Here’s what’s covered:
02:47 The Origin of Ewor: Lessons from Building Momentum
07:12 Understanding the LP Journey
11:25 The European LP Landscape vs. the U.S.
15:33 Structuring EWOR as a Flywheel, Not a Fund
21:10 Solving for LP Education and Community
26:45 Why Now: The Timing Behind EWOR’s Launch
30:30 LPs as Builders: Shifting the Narrative
35:18 How EWOR Aims to Serve GPs
42:14 Storytelling, Visibility, and the Next Chapter
I know... the title is exciting - but let’s hit pause for a second and do a quick retrospective revision, just to set the right tone. Honestly, we consider ourselves insanely lucky to have bagged a 100k commitment right after our very first serious LP meeting. Reading back my previous entries, though, I realised that diving straight into our fundraising win wouldn’t quite do justice to the brutal struggle we went through to get here.

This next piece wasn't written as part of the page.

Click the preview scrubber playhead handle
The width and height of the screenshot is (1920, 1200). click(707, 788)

So here’s the pause... and a friendly reminder of the reality behind this milestone: We spent endless hours staring at Excel sheets until the cells started dancing, practically earned an unofficial master's degree in fund-related law, and somehow became amateur therapists, HR managers, and key strategists while navigating internal team dramas. But eventually, there it was -something presentable enough for LPs. (At least this is what we thought at that point in time.)

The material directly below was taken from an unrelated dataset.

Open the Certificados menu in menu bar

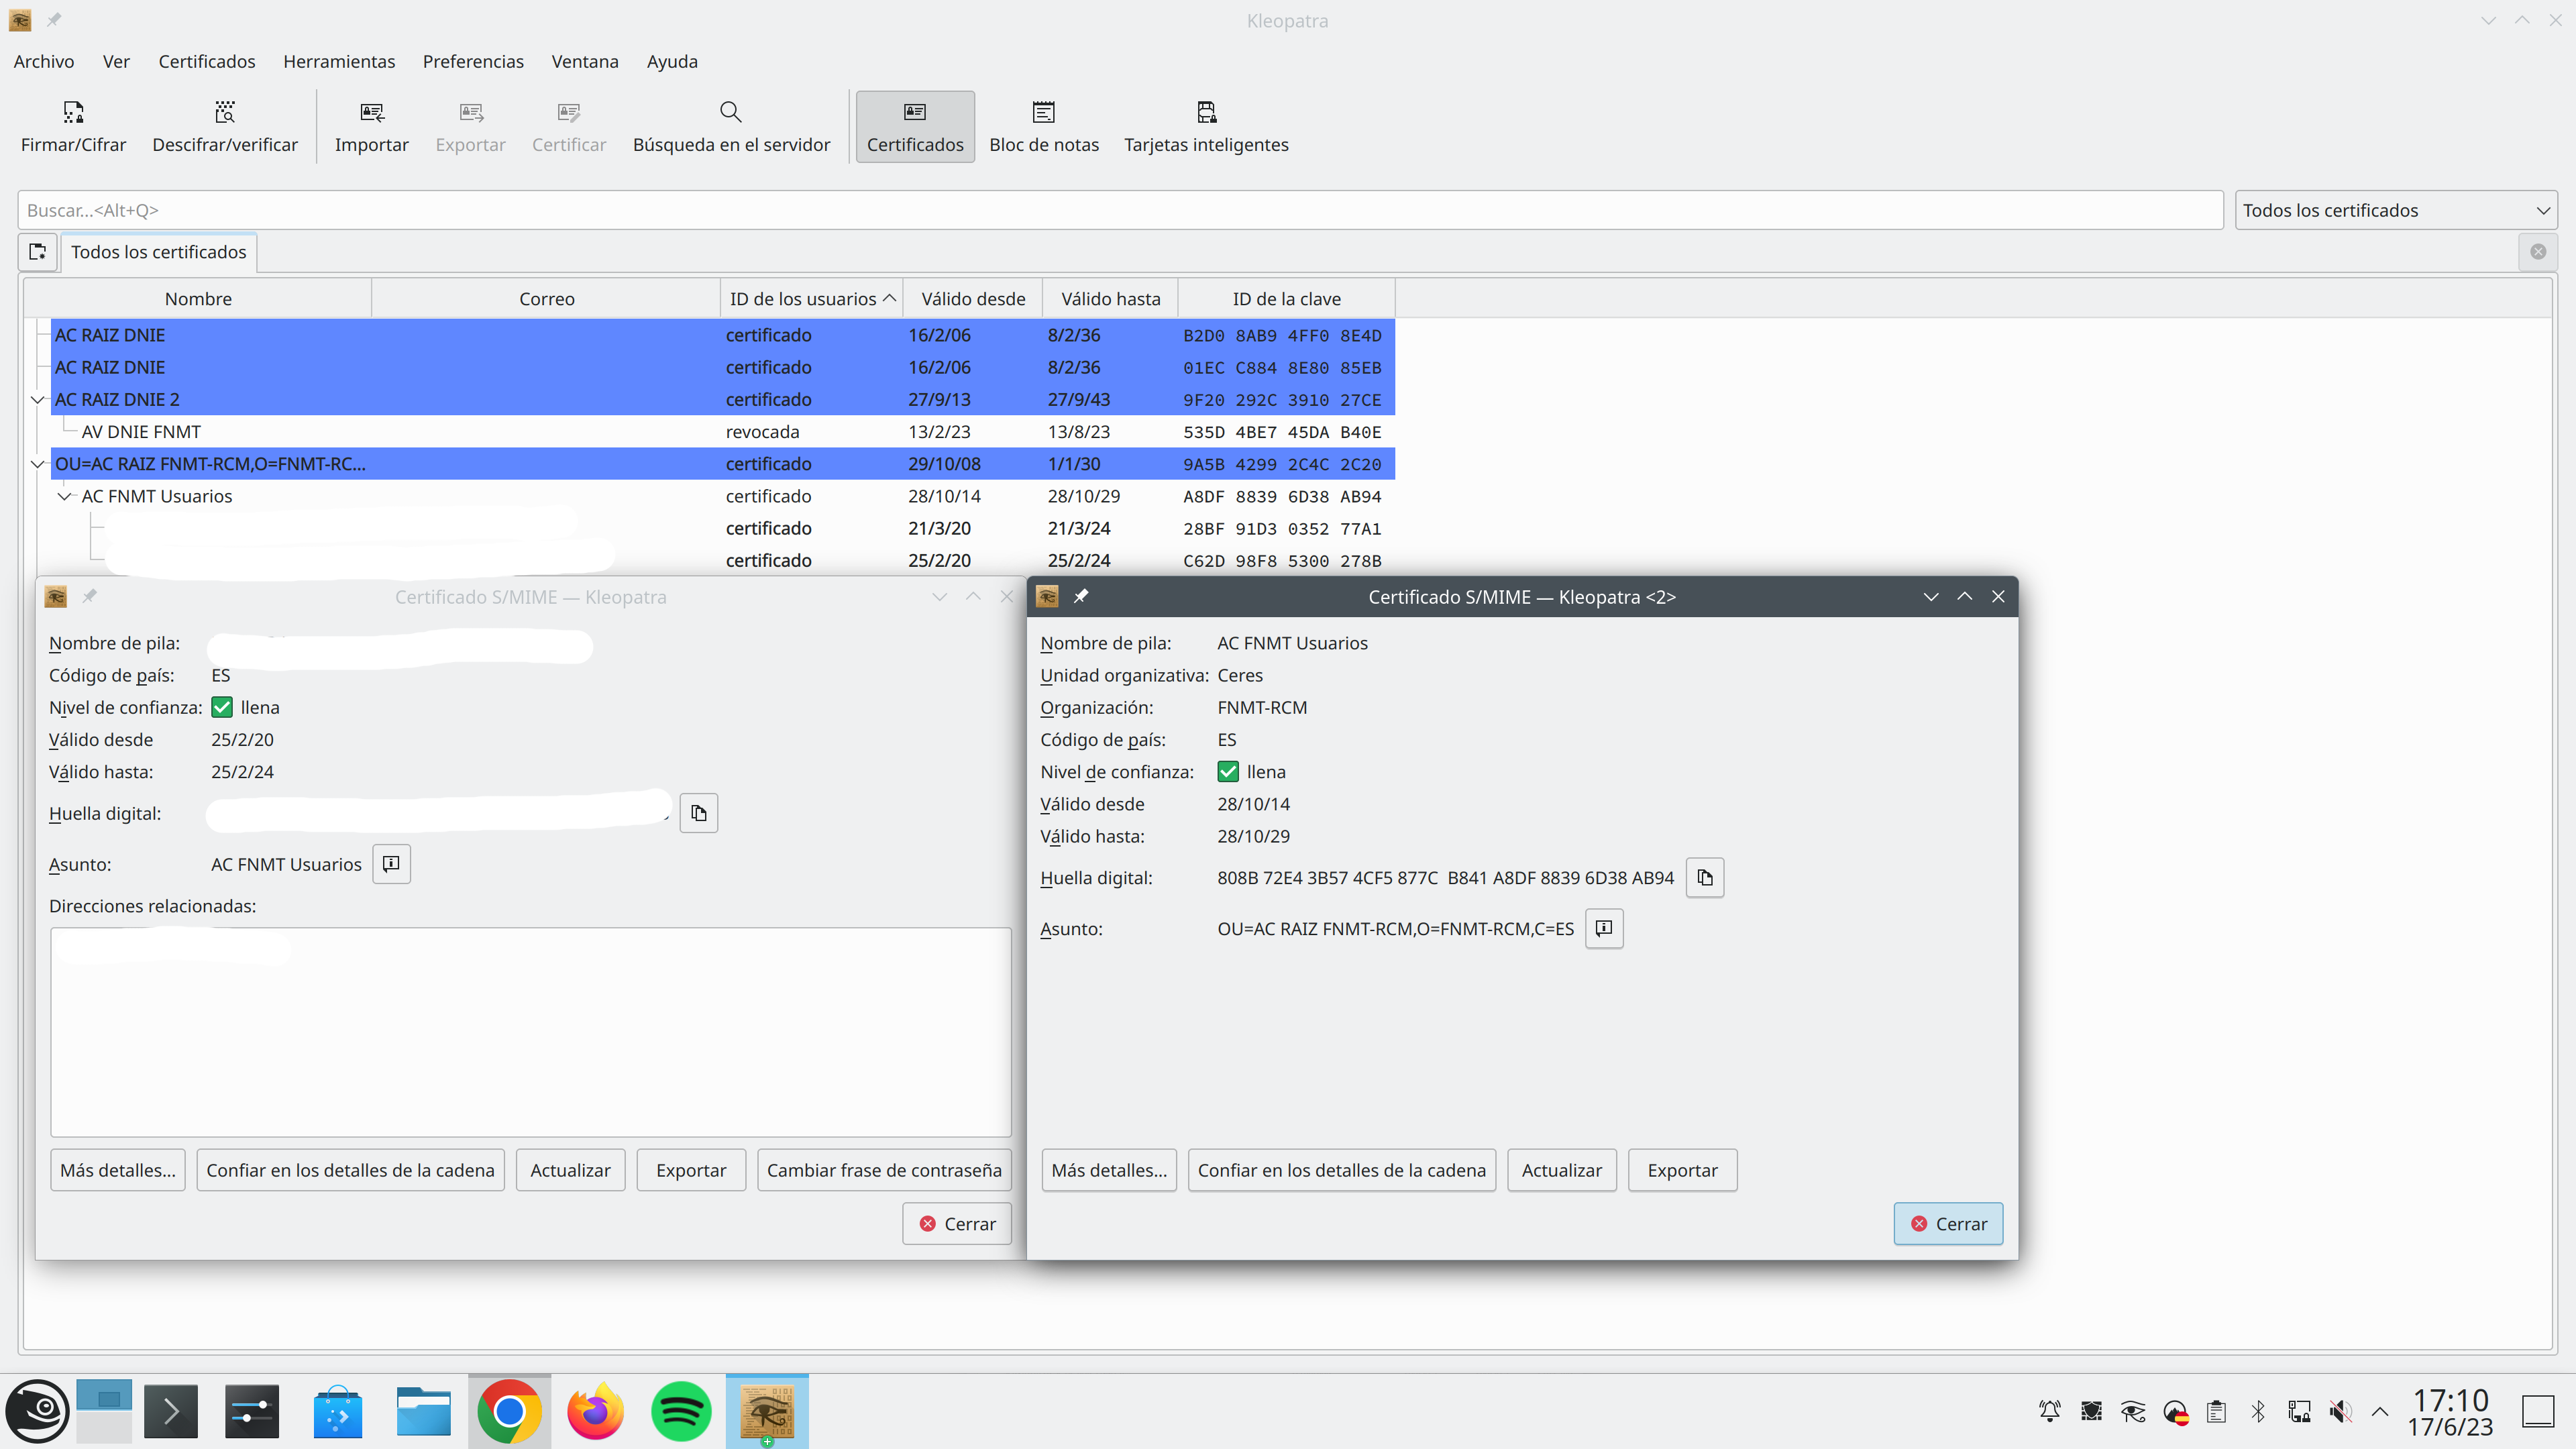tap(207, 61)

We faced the next daunting question: who exactly would be crazy enough - I mean, lucky enough - to join us on this journey? And how would we even find these elusive, new wealthy BFFs?

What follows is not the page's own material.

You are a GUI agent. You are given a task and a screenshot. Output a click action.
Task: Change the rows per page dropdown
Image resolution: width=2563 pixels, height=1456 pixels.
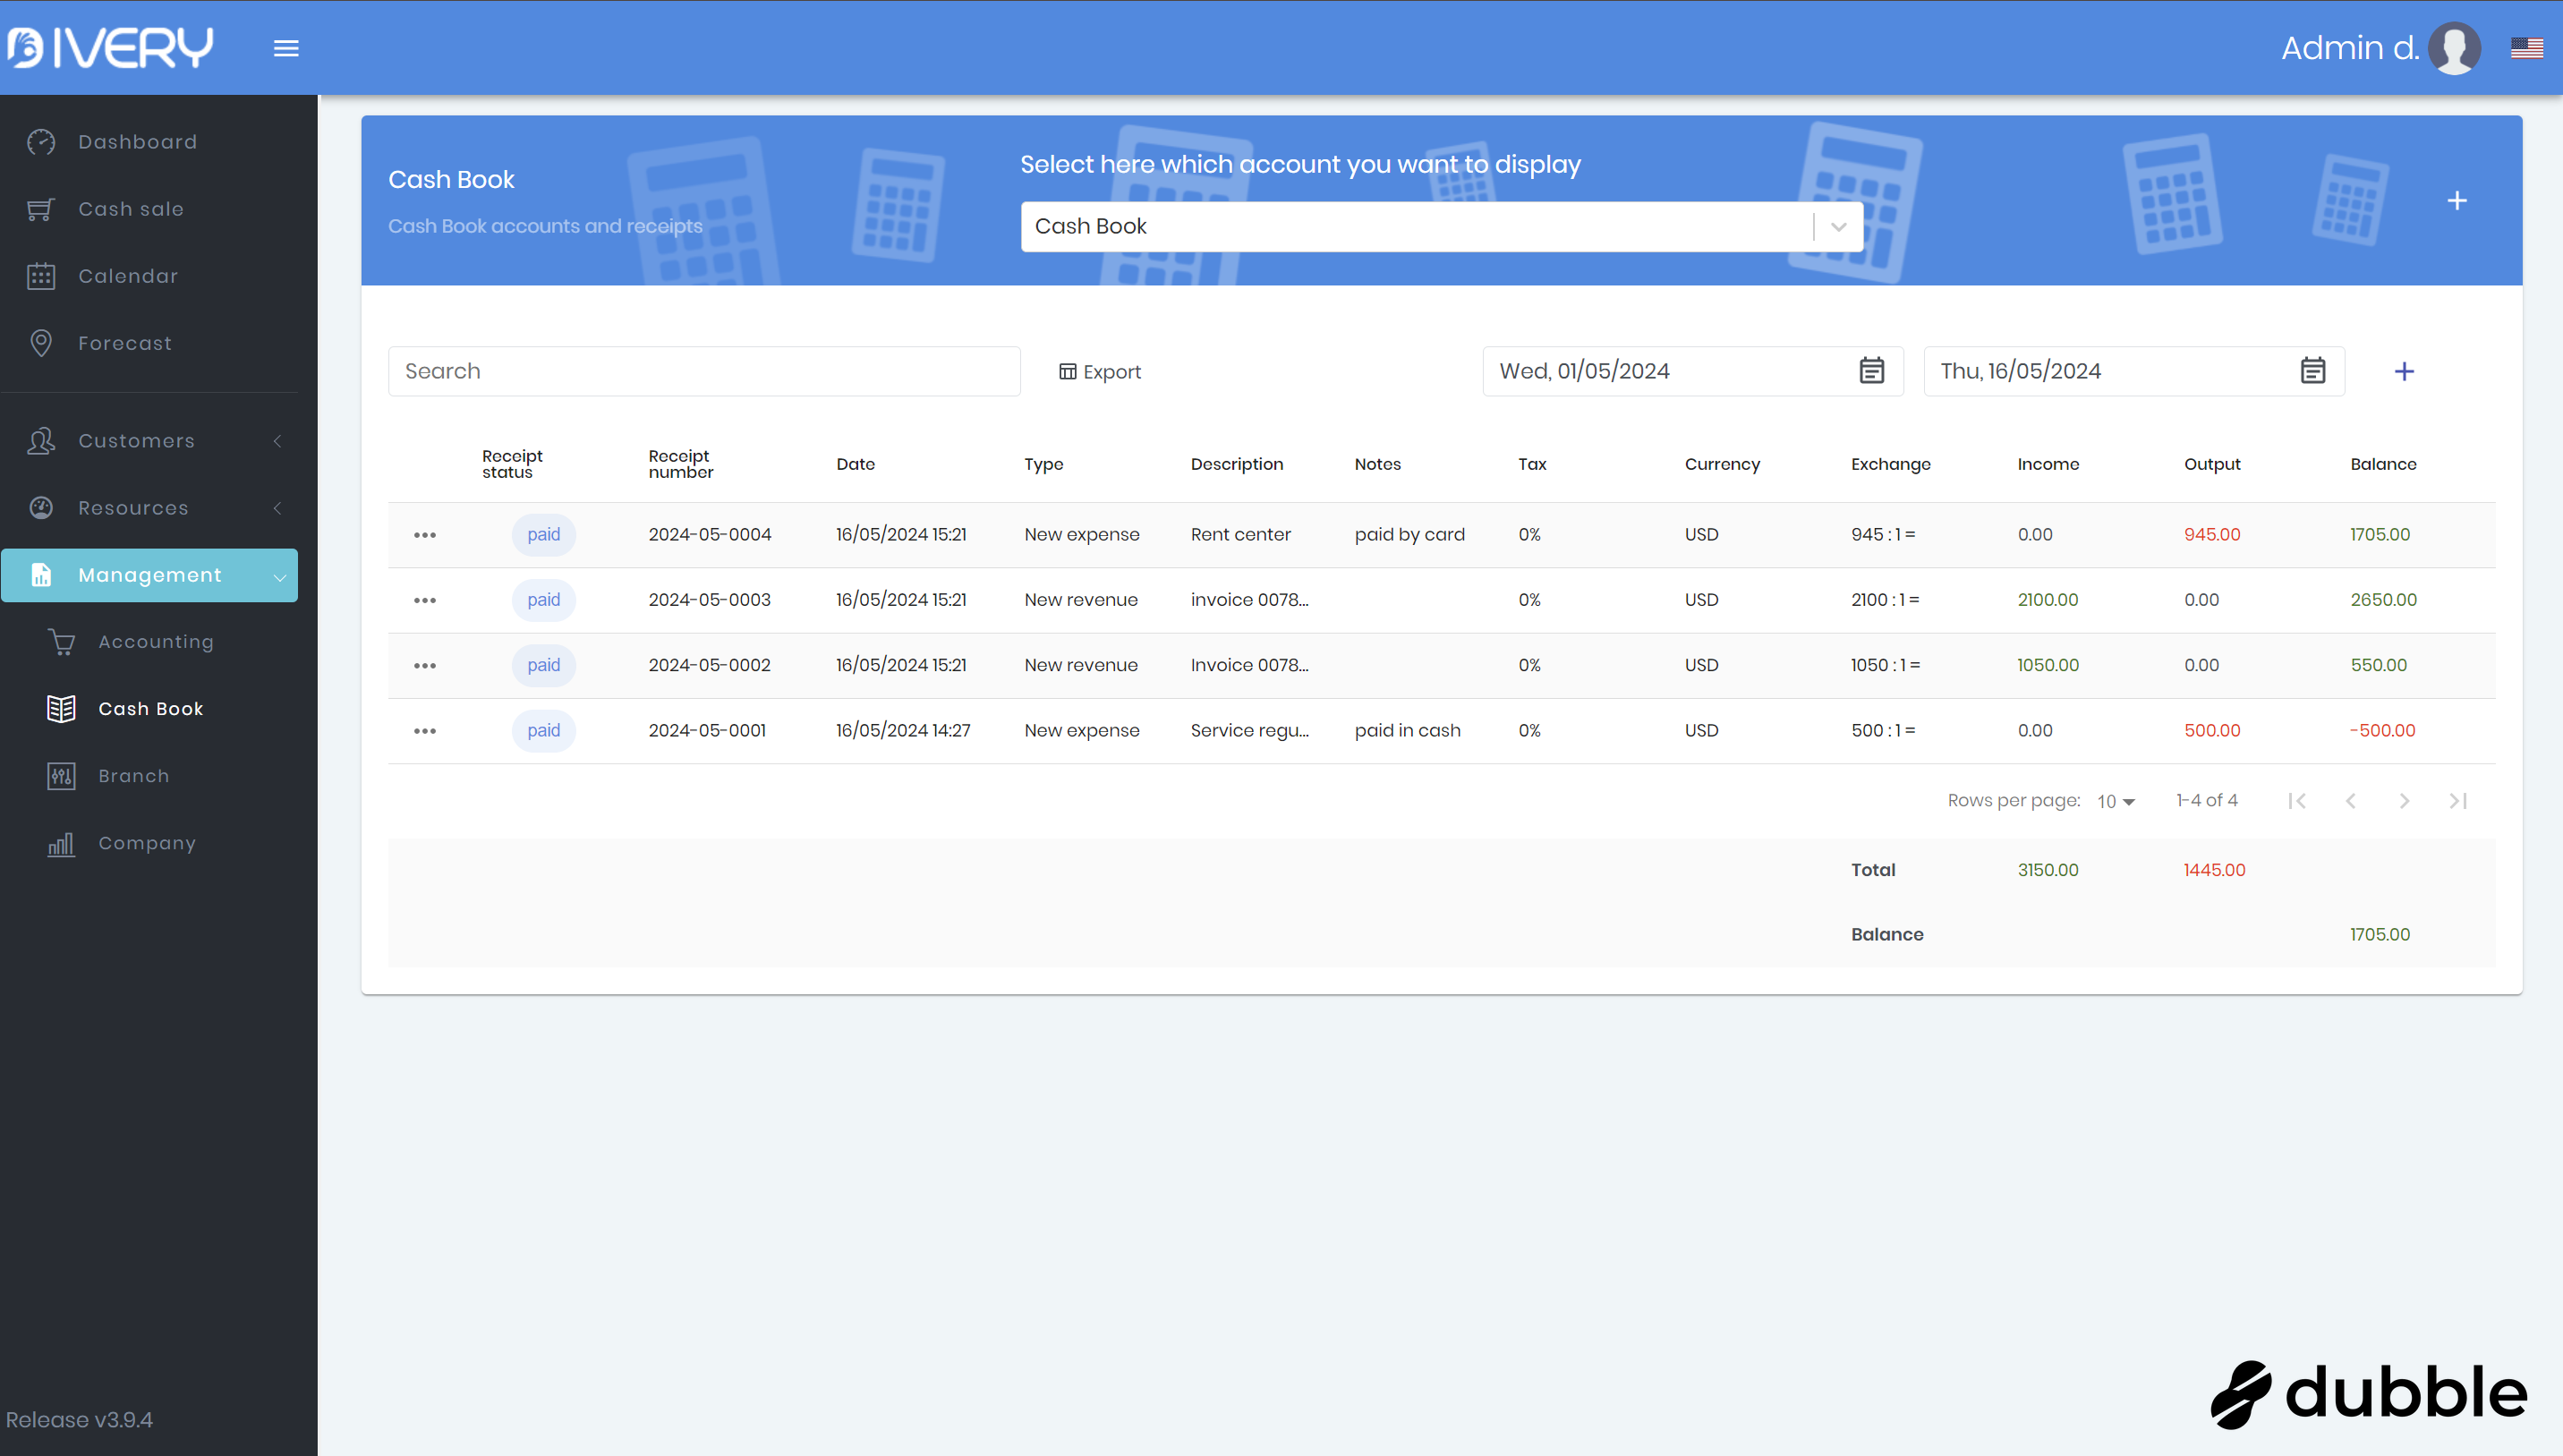click(x=2115, y=802)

Yes, BFFs – as institutional investors, the big guys are off the table for first-time fund managers – cruel world it is!!
We had to start somewhere. So we did what everyone does - we made a list.
A list of people we knew, we thought might know something, or at least people who could politely give feedback without laughing at us.
Quickly, it became painfully obvious that our network’s “wealthy” contacts were few and far between - and that even the fanciest angels seemed alarmingly poor once we factored in VC-scale numbers. (Referring back to my previous log while highlighting the differences between the US and EU tech scene.)
But we didn’t give up, combing through LinkedIn, shuffling through old business cards, and silently wondering, “How on Earth did we ever think we knew anyone with money?”
The list was depressingly short… so we decided we’d be strategic about our outreach, carefully warming up with those safe "feedback-only" types first, and gradually moving toward people who might actually consider becoming LPs.
Initially, we planned a few safe test runs with knowledgeable-but-broke contacts, just to practice and make sure we wouldn't embarrass ourselves too badly.
Keep it gradual, right?… Absolutely not.
Okay - maybe with a little patience: I think we did exactly two dry runs before approaching our first Family Office..
She was a friend of my business partner, we liked her, trusted her - and thought, “Why not? What’s the worst that could happen?”
She listened carefully to our pitch, threw a bunch of thoughtful questions our way, and then casually said "yes"—seriously, that was it. Well, we did have to resend the materials (because, of course, who gets it perfect on the first try?), but honestly, that was the extent of the process.
Lesson learned: fundraising outreach boils down to actually doing it.
Sure, it wasn’t exactly an anchor LP, but it was more than enough to launch our confidence through the roof. Not bad for the 3rd meeting.